● ASSIGNED TASK: After reading each line of the entries, give the number of lines that contain "computer" and nothing else.

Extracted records
■ ■ ■ ■
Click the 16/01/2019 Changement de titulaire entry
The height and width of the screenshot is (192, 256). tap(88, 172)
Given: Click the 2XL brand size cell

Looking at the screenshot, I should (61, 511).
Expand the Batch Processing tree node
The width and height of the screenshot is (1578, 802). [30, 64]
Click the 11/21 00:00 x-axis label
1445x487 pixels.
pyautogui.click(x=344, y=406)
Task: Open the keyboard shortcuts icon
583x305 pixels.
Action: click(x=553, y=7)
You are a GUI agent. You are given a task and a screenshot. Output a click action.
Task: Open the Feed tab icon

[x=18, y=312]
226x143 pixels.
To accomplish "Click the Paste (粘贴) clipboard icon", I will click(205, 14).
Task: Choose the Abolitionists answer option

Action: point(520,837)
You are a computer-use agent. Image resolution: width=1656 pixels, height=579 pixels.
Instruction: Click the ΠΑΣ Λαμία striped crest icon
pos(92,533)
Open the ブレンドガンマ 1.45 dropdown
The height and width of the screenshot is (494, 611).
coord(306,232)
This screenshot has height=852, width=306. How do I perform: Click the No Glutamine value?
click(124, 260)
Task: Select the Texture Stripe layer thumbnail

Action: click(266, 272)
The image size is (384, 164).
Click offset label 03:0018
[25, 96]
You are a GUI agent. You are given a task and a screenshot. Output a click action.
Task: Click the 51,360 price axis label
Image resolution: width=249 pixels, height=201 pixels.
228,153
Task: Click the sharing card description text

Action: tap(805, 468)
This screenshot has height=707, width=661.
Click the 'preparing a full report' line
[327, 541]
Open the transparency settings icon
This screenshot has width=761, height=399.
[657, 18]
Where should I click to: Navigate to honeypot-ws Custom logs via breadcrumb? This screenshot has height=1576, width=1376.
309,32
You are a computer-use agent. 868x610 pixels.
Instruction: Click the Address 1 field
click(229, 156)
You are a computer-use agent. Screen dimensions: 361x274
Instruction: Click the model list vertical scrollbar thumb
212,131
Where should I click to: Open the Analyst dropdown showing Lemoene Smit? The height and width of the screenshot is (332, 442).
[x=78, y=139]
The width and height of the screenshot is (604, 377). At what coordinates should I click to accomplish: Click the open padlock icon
■ ■ ■ ■
● RESPONSE FOR THIS EXERCISE: 3